» Entries provided
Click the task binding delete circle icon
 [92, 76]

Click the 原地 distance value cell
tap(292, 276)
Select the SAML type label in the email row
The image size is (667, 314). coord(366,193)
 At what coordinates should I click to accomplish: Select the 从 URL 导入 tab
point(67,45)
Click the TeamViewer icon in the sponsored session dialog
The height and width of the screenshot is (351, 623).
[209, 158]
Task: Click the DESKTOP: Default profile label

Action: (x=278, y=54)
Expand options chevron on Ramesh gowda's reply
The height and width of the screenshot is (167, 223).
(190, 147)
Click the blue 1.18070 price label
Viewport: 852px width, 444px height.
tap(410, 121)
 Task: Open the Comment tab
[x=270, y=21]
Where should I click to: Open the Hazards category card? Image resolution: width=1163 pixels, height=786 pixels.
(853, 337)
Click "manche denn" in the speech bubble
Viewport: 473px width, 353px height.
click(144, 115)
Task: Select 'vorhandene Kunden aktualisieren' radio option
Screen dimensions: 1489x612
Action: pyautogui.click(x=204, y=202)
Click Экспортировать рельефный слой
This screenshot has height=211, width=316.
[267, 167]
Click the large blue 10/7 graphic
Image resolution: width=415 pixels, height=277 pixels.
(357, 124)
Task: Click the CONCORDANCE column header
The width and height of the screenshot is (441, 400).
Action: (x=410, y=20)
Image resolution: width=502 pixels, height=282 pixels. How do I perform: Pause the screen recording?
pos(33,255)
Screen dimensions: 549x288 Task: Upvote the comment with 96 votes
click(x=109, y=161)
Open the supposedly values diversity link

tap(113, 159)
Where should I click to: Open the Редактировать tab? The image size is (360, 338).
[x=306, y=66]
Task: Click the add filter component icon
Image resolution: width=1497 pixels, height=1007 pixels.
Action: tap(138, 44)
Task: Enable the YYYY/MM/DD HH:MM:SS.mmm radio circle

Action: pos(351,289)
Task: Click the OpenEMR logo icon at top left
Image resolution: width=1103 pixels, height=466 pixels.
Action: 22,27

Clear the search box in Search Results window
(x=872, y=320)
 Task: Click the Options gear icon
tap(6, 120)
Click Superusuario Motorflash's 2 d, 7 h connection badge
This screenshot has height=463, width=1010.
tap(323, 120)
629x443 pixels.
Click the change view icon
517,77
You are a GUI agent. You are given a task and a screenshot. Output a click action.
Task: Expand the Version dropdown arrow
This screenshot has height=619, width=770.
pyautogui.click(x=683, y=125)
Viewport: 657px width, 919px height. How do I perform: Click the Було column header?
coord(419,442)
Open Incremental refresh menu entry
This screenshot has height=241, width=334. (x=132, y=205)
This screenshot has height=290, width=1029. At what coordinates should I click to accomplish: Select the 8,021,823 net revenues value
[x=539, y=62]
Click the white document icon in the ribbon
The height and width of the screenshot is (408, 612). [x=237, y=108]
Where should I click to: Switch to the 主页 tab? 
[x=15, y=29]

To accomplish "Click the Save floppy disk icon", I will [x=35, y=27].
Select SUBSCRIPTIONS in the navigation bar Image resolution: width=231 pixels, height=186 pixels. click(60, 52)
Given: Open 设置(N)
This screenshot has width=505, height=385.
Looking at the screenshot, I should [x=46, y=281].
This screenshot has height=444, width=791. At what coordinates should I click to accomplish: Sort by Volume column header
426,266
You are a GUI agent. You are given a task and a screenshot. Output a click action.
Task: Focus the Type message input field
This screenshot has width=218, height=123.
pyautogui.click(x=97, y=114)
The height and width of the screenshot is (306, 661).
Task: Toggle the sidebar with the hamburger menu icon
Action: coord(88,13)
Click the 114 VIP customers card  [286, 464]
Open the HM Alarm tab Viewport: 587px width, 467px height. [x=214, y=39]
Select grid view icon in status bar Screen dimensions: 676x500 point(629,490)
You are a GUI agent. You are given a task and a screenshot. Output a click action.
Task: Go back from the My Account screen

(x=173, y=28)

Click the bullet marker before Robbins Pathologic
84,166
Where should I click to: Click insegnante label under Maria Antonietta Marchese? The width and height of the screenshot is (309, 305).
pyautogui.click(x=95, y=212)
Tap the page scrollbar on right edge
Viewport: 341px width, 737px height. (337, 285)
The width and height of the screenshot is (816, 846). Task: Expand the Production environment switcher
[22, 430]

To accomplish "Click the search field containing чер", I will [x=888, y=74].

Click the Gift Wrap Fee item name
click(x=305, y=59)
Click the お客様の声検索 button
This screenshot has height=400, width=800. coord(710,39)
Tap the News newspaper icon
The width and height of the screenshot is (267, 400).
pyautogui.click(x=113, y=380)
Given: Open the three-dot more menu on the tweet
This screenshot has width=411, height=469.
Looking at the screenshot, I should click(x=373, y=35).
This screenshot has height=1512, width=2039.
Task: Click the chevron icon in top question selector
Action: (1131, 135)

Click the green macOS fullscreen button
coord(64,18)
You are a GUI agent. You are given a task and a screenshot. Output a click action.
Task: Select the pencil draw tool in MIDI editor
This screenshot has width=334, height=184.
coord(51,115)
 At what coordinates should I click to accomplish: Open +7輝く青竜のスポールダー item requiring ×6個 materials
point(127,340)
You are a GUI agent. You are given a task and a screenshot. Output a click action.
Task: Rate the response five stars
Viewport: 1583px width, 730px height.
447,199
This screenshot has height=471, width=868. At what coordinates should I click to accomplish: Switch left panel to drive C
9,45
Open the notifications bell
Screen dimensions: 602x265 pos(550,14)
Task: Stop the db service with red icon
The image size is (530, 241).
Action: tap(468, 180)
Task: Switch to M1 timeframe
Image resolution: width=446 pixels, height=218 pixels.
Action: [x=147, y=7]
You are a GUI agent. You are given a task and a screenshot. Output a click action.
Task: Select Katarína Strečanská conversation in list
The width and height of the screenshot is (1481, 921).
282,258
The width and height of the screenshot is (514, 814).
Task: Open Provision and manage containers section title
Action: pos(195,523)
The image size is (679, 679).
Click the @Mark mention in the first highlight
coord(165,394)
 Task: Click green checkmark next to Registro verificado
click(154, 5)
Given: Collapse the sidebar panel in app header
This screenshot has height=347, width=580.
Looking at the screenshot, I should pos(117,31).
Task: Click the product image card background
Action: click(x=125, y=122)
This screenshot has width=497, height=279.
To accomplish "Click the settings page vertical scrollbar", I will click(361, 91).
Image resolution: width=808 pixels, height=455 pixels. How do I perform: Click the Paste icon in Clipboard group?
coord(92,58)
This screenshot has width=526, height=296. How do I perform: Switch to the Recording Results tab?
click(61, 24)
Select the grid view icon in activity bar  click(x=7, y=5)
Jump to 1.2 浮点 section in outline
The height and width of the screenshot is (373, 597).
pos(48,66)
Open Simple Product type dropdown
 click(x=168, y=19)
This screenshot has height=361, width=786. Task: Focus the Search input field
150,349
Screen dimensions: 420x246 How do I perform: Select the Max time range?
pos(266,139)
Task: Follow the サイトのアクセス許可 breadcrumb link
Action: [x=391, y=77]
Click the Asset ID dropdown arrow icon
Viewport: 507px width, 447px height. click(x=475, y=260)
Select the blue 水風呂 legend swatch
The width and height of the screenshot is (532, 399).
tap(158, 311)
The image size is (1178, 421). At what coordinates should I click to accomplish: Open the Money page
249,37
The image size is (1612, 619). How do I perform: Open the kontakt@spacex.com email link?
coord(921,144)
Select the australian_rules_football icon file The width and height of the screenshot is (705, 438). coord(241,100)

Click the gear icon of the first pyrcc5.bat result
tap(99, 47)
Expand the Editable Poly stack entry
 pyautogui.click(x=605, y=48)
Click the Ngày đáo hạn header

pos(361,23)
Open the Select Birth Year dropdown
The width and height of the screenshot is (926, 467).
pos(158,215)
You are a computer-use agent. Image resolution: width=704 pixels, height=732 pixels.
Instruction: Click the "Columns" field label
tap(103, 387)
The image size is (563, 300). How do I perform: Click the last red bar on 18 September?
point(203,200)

» Instructions for the task
How many lines of the listing include the string "will"? Respond with the number only.

» Answer to this exercise
3